Purported ‘new’ terrorist group being interrogated by Malaysian authorities wrt the disapperance of MH 370.
The usual ‘patsies’ being rounded up.
quote:”I don’t buy it.”unquote
Vs what you do buy …lock stock and barrel… every April 15th. ie…
quote:”The biggest military in the world still is not required to account for the money it spends, both to itself and Congress.”unquote
I think every major company uses things like the cost-per-mile report as a comparison for its own vehicle use.
Right — that one and/or the IRS one. And how many of those 4,000 reports are similar, critical benchmarks used by everyone else?
Please be more considerate. A congressman or senator only has a limited number of hours to do his or her job representing the people in a district or state. Grovelling before potential donors takes countless hours, and delivering goodies for those K-Street lobbyists is extremely time consuming as well. And please don’t forget the hours spent with a mistress or on a worthless jaunt to a foreign country. Finding time to read these pesky reports from the agencies and departments we’re supposed to be overseeing may be asking too much.

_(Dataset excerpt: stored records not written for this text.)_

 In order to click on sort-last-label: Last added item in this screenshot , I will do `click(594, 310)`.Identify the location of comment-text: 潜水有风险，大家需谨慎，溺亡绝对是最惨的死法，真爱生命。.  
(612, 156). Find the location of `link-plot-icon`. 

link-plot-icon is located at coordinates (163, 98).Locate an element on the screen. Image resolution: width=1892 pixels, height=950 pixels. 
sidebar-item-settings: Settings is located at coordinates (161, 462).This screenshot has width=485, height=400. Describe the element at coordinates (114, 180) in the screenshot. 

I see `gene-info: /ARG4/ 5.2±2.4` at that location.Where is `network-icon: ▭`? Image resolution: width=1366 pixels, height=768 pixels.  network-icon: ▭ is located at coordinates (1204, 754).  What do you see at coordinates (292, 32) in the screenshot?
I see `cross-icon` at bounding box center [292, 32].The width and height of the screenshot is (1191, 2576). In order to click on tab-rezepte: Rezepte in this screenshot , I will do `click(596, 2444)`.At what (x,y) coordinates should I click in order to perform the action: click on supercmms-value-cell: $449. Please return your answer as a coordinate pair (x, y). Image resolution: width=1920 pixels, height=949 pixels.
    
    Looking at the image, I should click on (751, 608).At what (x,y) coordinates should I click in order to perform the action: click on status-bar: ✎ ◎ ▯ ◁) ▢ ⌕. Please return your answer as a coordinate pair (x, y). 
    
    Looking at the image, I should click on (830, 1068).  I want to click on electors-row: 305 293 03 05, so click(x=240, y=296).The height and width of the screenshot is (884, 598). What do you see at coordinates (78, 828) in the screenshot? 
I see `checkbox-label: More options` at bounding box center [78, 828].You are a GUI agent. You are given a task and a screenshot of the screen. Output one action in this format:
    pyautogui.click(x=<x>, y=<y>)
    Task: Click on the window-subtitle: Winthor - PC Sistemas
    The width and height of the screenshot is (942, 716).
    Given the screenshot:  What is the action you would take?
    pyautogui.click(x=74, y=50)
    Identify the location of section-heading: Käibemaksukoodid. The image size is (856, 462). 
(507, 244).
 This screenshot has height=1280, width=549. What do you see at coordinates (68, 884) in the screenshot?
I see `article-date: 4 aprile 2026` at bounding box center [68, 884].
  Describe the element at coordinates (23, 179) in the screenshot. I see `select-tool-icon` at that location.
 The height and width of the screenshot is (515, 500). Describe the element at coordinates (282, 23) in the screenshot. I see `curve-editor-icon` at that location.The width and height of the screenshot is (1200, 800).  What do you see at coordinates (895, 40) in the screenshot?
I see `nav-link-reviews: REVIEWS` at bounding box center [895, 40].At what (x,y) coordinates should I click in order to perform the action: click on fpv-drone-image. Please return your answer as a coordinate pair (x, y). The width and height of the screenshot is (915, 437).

OT, I know. I can’t help but comment on the WH press dinner last night: all the glams and the o’s grinning away, thinking “boy, do we have it fixed now.” Ugh.
I think it’s more that they enjoy the occasion. I gather that Mr O is a better comedian than some of the ones they’ve brought in from Hollyweird.
Interesting timing of that WaPo report–while we are still waiting for the release of the Senate Intelligence Committtee report of CIA torture. The real report.
Some of that list WaPo provided are public reports required by legislation and only nominally directed to Congress. There seems to be legislative boilerplate that requires them, likely as a bow in the direction of oversight.
WaPo in its journalistic fact-gathering failed to identify the page count on the smallest report, the largest report, and the report with the median count of pages.
Back in the Golden Fleece era, there was some member of Congress (I don’t think it was Gaylord Nelson) pontificating about federal funding of a university study into the sex life of a mosquito [snicker]. Turns out that the research was basic research to inform a malaria reduction program.
If Congress is having difficulty reading and integrating information in these reports, maybe the could be crowd-sourced online public work sessions to help them out.
I went to WaPo to see the story. I was looking for the author’s name, to send him a link to this post. They have his name, but you can’t click on it and email him.
Way to hold yourself accountable!
And yet another program being proposed to keep us safe from evil doers (within).
http://blogs.wsj.com/moneybeat/2014/05/02/get-ready-for-regulators-to-peer-into-your-portfolio/tab/print/
Will…there…be…no…end…to it?
If approved, of course, there will be another report requirement. 4292, comin’ at ya!
[be sure to note comment by FINRA official re. safety of (stored & collated) account data; ROFL]
Laugh of the Day:
Yeah, right: that’s why there are so many bankers in prison for fraud and money-laundering.